*** Dataset records Section Begins ***

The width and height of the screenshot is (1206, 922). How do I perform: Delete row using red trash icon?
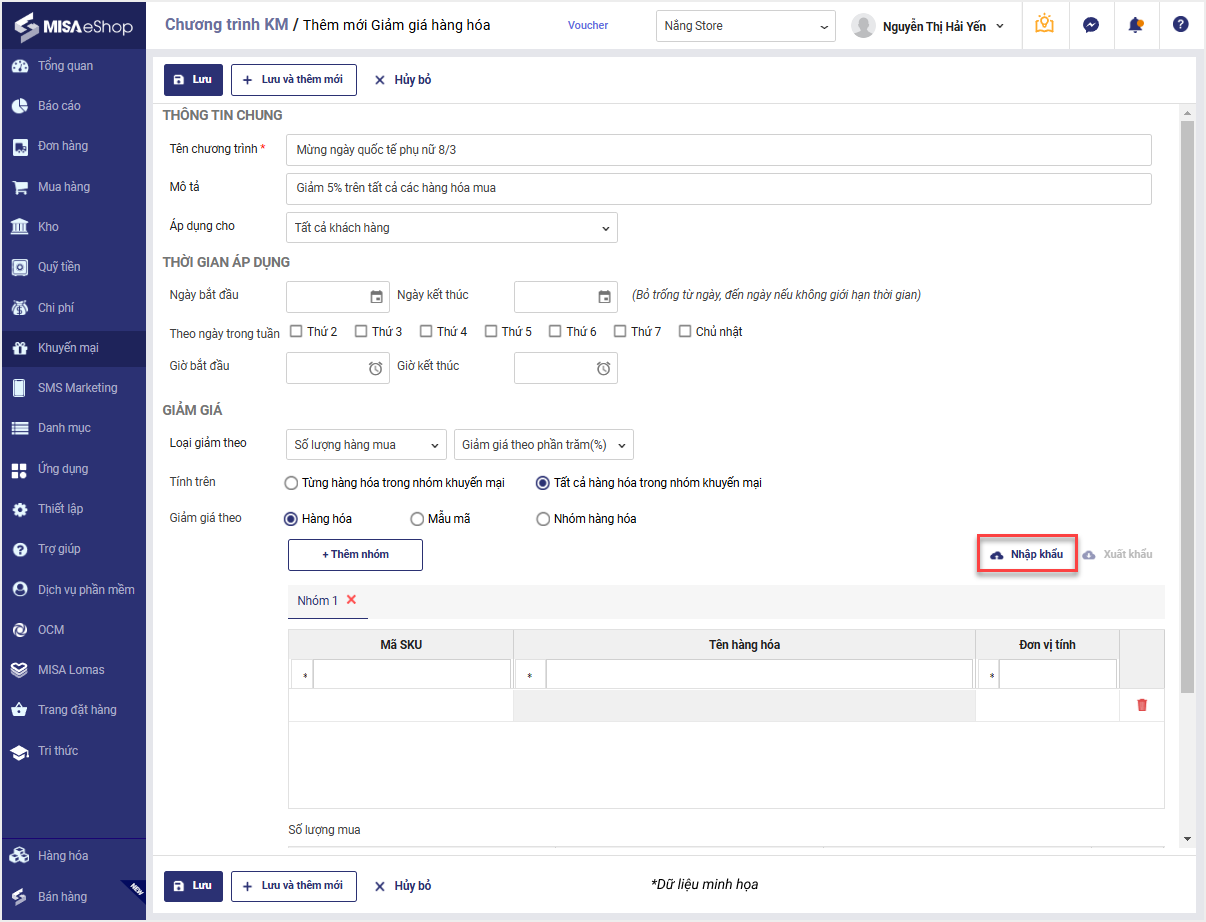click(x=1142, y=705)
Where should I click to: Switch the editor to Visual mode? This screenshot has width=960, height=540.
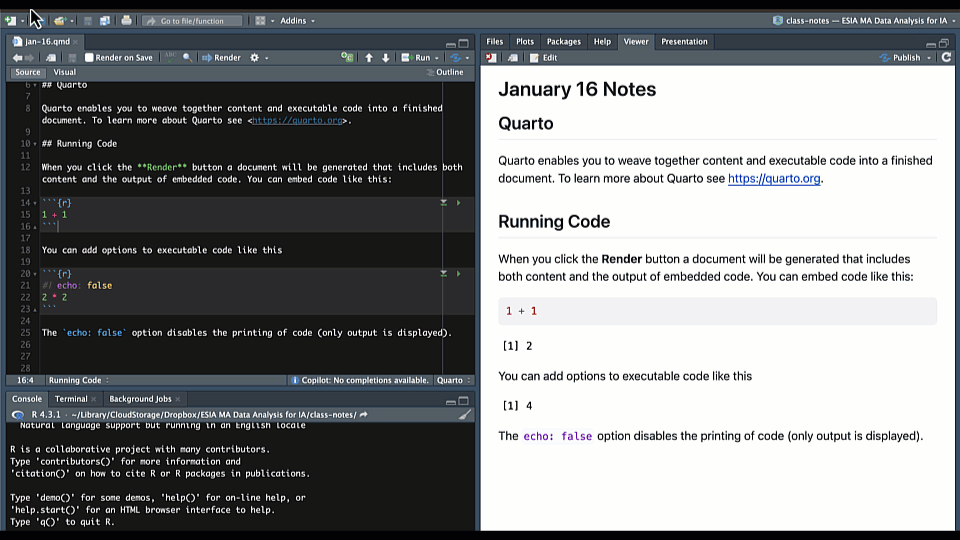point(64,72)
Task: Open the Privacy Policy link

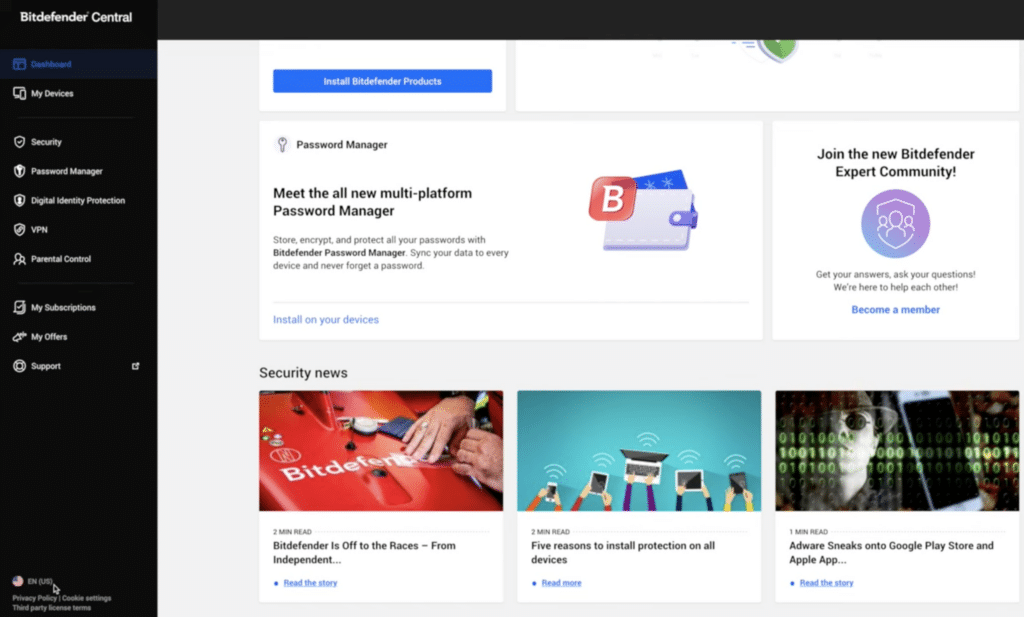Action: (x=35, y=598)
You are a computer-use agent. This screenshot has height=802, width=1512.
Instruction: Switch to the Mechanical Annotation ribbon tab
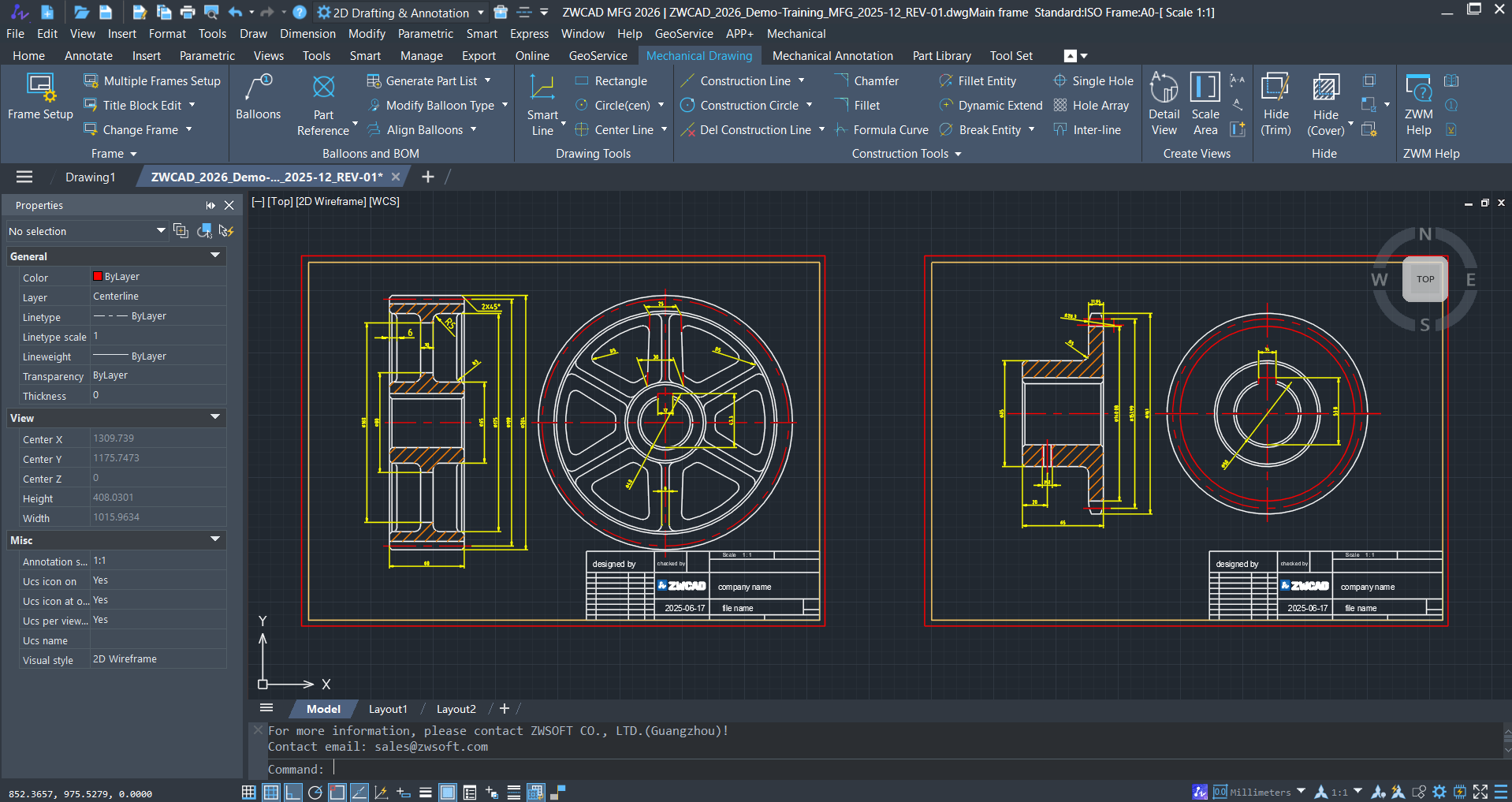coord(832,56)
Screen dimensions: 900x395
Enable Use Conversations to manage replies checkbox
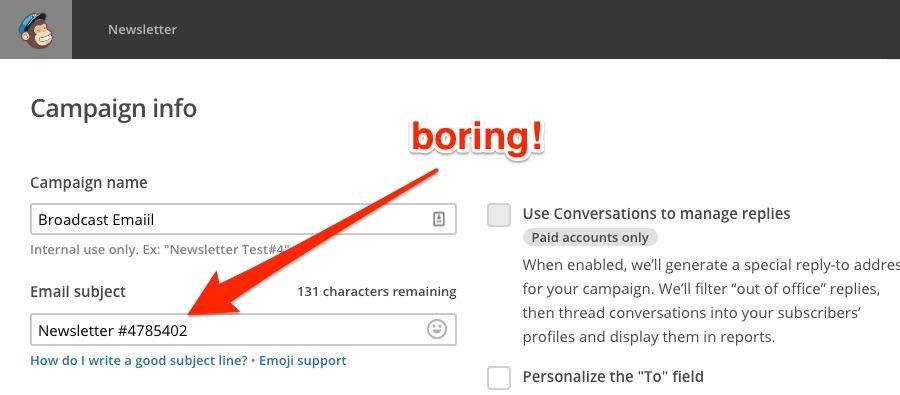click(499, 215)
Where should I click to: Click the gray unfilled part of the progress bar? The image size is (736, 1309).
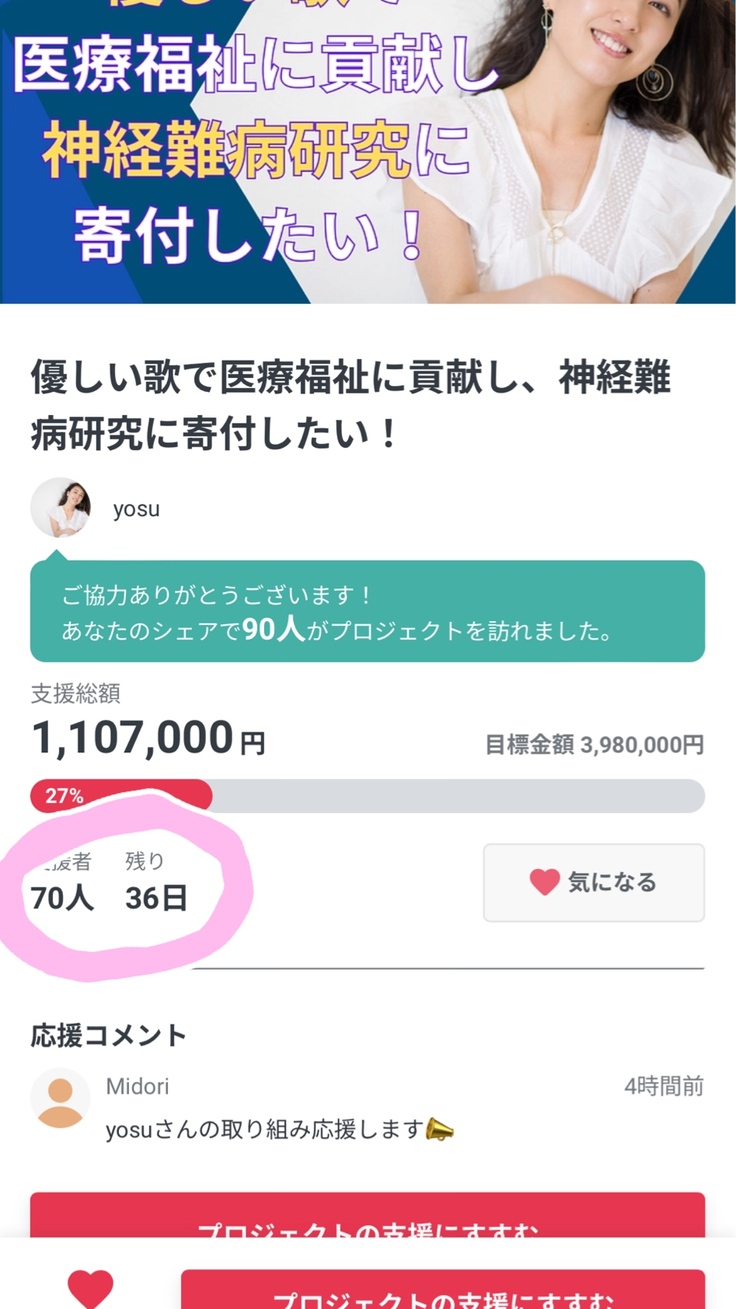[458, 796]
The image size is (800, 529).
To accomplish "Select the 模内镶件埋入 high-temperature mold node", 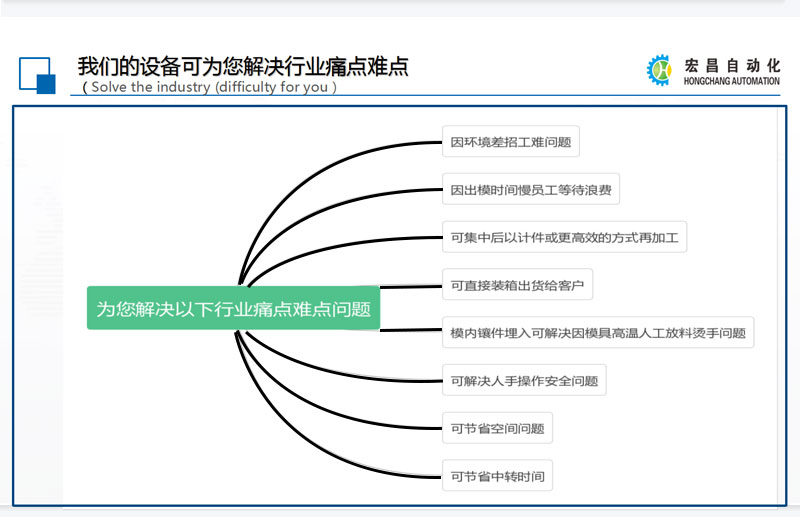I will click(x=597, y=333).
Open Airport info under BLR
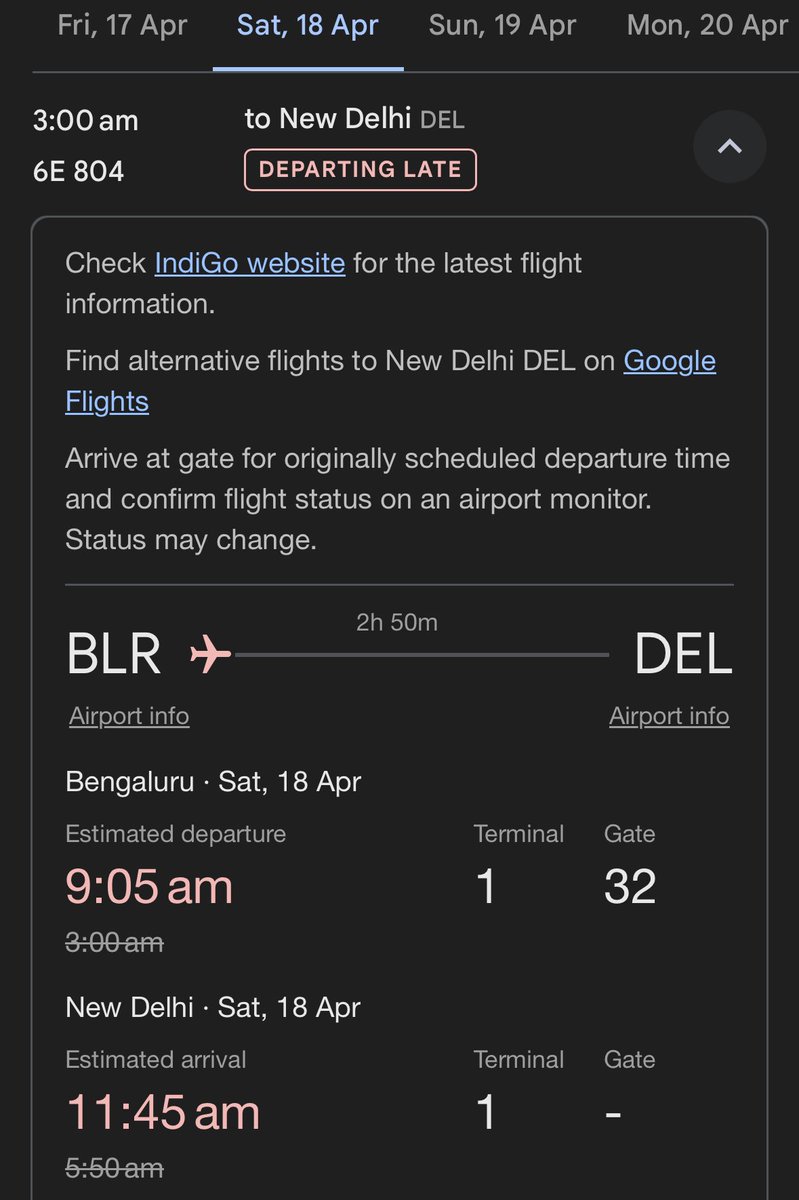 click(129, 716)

*** Dataset records Section Ends ***

▶ [Assignment]: Only lines belong in the copy: transcribe those from the start of the data through the line that contains "You are a computer-use", and skip the pictures.

▶ [Exercise answer]:
The width and height of the screenshot is (1206, 922). How do I perform: Delete row using red trash icon?
click(x=1142, y=705)
Where should I click to: Switch the editor to Visual mode? This screenshot has width=960, height=540.
point(64,72)
Task: Open the Privacy Policy link

Action: (x=35, y=598)
You are a computer-use agent. This screenshot has height=802, width=1512.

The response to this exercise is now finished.